PARCC's critics say the test is too long, too expensive, cumbersome, confusing, and not appropriate to the grade and developmental levels of its takers. Preparing for the test, they say, comes at the expense of other instruction.

Many believe students, at least initially, will score lower on PARCC, which is seen as more rigorous than the tests it is replacing. The test is designed to become a graduation requirement and a measure of teacher performance.

In the fall, the NJEA conducted focus groups of parents who shared concerns about PARCC and standardized testing, according to Steve Wollmer, a union spokesman.

Last month, the union released the results of a poll that found that a majority of parents and voters believed the state put too much emphasis on standardized tests.

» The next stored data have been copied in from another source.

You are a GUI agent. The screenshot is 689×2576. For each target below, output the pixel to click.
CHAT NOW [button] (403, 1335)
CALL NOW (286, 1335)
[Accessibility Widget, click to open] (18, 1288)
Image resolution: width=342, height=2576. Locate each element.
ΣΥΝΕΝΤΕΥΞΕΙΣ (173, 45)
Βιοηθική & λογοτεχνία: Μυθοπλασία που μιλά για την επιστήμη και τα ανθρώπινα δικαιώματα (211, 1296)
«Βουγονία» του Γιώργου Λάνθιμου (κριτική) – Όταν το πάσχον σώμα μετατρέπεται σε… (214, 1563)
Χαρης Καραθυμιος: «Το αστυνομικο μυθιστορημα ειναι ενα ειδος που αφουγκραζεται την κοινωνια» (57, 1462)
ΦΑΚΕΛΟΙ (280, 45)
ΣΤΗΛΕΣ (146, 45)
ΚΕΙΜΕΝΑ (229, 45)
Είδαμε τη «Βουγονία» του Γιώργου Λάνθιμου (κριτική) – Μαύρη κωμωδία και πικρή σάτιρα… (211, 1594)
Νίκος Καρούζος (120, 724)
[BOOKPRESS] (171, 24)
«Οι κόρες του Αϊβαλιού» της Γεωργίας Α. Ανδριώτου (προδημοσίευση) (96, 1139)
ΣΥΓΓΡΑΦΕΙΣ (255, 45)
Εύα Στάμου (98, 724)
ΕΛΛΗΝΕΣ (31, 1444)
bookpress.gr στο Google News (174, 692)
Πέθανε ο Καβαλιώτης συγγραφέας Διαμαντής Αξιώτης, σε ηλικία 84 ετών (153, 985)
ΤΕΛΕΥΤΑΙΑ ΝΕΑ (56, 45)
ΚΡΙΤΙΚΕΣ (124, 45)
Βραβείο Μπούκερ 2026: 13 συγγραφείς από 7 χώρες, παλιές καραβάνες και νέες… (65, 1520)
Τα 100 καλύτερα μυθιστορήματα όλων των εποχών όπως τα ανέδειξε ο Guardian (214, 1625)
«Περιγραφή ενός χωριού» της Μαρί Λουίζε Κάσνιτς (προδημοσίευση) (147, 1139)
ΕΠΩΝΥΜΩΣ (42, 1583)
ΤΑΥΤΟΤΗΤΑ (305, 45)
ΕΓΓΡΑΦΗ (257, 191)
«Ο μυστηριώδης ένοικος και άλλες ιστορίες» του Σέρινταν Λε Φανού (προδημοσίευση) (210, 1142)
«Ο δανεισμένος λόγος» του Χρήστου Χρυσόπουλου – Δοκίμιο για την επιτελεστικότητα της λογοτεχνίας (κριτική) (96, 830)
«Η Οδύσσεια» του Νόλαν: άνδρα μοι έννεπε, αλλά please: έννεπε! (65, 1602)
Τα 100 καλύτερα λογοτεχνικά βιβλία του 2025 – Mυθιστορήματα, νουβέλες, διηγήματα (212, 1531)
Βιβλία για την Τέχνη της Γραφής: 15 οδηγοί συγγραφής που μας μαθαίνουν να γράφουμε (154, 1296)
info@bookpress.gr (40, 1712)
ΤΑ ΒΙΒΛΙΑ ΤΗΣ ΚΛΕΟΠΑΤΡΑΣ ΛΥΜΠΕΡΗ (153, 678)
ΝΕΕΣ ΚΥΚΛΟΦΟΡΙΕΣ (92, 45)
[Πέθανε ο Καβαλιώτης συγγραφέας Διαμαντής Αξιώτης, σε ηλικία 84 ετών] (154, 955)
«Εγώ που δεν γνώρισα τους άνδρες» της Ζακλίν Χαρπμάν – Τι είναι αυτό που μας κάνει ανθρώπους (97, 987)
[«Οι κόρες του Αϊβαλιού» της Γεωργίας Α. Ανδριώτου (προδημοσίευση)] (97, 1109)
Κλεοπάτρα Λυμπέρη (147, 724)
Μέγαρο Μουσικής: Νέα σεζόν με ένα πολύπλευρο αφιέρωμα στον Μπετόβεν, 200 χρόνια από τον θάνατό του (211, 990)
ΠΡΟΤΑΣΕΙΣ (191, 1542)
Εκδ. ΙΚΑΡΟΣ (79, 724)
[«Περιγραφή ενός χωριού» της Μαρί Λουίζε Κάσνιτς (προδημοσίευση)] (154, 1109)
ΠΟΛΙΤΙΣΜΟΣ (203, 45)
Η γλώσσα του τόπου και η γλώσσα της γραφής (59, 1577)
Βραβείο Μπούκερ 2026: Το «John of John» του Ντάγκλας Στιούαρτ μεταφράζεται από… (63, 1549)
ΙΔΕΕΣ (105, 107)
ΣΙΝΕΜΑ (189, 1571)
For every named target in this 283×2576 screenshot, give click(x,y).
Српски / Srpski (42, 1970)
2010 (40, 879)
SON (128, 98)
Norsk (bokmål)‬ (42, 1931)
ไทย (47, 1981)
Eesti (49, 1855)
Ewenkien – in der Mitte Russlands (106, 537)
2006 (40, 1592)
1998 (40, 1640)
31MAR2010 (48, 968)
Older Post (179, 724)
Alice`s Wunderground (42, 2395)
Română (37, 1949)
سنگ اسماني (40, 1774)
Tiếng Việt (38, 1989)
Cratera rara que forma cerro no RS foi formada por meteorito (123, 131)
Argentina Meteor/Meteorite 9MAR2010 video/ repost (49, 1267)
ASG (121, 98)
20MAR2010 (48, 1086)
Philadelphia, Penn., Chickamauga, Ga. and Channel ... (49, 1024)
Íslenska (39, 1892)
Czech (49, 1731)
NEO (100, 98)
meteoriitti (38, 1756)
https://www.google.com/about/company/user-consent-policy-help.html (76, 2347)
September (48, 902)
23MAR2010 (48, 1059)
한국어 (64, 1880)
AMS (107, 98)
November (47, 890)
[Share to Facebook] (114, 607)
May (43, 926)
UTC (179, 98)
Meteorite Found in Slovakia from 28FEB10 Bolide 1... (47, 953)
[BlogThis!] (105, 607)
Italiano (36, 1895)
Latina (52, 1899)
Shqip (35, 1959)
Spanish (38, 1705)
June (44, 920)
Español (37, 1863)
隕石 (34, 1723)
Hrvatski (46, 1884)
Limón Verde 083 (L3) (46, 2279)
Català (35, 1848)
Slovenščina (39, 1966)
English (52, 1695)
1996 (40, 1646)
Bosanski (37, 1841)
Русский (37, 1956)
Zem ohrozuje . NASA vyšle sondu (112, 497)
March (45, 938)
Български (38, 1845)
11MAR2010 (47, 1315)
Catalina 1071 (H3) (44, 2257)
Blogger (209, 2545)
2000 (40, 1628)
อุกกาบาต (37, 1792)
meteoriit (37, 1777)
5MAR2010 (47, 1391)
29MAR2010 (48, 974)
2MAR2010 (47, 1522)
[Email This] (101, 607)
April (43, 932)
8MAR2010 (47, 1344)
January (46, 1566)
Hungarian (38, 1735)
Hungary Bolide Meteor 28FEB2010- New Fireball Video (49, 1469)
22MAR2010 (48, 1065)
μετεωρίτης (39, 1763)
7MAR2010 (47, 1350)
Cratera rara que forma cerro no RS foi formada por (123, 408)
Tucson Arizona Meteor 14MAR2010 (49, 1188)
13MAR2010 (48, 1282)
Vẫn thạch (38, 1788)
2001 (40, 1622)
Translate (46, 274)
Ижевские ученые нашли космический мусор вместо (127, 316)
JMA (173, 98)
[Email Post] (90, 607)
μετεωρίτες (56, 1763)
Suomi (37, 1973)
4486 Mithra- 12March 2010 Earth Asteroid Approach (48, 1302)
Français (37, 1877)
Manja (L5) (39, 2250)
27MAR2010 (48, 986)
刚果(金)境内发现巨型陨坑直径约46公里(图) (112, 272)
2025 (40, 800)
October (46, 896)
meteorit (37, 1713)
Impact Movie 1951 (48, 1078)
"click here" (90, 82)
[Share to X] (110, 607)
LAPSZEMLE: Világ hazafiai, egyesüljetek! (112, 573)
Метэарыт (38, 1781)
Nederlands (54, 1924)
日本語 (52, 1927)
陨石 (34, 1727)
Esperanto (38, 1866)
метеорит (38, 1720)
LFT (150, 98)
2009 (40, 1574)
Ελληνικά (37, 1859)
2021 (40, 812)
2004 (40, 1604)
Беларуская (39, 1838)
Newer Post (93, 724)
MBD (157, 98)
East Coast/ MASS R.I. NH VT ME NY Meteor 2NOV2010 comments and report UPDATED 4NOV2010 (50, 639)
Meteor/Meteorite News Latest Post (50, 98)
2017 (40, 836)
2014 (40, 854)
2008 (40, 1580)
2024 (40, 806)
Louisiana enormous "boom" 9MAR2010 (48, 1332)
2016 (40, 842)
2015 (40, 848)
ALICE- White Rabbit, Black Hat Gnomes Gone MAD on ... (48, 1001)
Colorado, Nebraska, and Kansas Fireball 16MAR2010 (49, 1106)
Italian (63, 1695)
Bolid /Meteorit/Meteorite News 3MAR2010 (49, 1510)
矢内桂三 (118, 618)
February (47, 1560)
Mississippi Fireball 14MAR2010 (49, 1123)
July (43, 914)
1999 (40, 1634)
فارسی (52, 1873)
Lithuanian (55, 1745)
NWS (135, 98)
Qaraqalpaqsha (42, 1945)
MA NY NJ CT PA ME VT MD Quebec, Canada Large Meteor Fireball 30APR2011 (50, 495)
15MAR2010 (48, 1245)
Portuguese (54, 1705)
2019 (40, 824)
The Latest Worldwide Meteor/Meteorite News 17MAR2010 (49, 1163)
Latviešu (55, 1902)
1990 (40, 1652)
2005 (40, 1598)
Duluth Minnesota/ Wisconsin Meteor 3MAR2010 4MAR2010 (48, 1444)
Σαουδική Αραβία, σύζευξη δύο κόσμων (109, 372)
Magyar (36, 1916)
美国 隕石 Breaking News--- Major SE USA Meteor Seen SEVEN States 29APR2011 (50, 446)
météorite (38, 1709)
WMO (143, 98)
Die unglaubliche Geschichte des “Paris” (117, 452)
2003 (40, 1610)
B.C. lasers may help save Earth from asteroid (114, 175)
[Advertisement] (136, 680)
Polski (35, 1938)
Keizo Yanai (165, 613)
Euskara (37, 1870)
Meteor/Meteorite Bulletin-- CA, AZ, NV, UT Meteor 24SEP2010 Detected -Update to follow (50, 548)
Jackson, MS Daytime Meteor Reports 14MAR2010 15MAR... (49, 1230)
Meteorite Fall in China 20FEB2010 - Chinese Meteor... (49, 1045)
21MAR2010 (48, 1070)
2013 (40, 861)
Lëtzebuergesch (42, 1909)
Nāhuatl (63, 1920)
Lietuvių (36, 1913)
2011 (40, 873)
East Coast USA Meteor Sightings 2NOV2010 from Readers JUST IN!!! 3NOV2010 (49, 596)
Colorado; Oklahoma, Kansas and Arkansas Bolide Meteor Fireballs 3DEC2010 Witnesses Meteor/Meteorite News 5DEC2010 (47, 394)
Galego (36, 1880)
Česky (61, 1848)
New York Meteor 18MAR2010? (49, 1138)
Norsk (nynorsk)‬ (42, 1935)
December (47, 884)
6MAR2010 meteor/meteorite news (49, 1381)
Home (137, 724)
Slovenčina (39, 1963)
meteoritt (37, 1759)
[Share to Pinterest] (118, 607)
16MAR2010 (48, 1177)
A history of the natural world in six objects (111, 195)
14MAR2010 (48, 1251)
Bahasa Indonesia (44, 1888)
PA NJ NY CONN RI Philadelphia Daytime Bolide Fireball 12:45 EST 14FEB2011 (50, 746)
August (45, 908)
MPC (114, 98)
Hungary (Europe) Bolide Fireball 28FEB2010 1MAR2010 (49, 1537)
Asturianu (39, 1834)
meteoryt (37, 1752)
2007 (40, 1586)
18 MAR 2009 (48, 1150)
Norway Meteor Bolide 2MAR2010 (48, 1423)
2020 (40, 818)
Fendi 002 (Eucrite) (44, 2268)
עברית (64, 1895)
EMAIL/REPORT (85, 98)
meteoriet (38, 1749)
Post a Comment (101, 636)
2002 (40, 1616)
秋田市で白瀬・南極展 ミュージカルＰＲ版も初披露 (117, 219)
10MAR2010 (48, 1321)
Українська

Most of those polled said they favored reducing the amount of testing.

While the NJEA's campaign is openly anti-PARCC, a coalition of education groups - several of which are pro-PARCC - also is planning an informational effort.

We Raise NJ, organized by the New Jersey PTA, includes the New Jersey Association of School Administrators; the New Jersey School Boards Association; the New Jersey Principals and Supervisors Association; the New Jersey Council of County Colleges; the New Jersey Chamber of Commerce; and JerseyCAN (the New Jersey Campaign for Achievement Now), a group working to close student-achievement gaps.

The coalition's stated purpose is to provide objective information, tools, and resources during the state's transition to the new test.

"Parents understandably have many questions about the PARCC assessments," said Debbie Tyrrell, state PTA president, "and we think it's essential to address all of them by helping parents understand what to expect."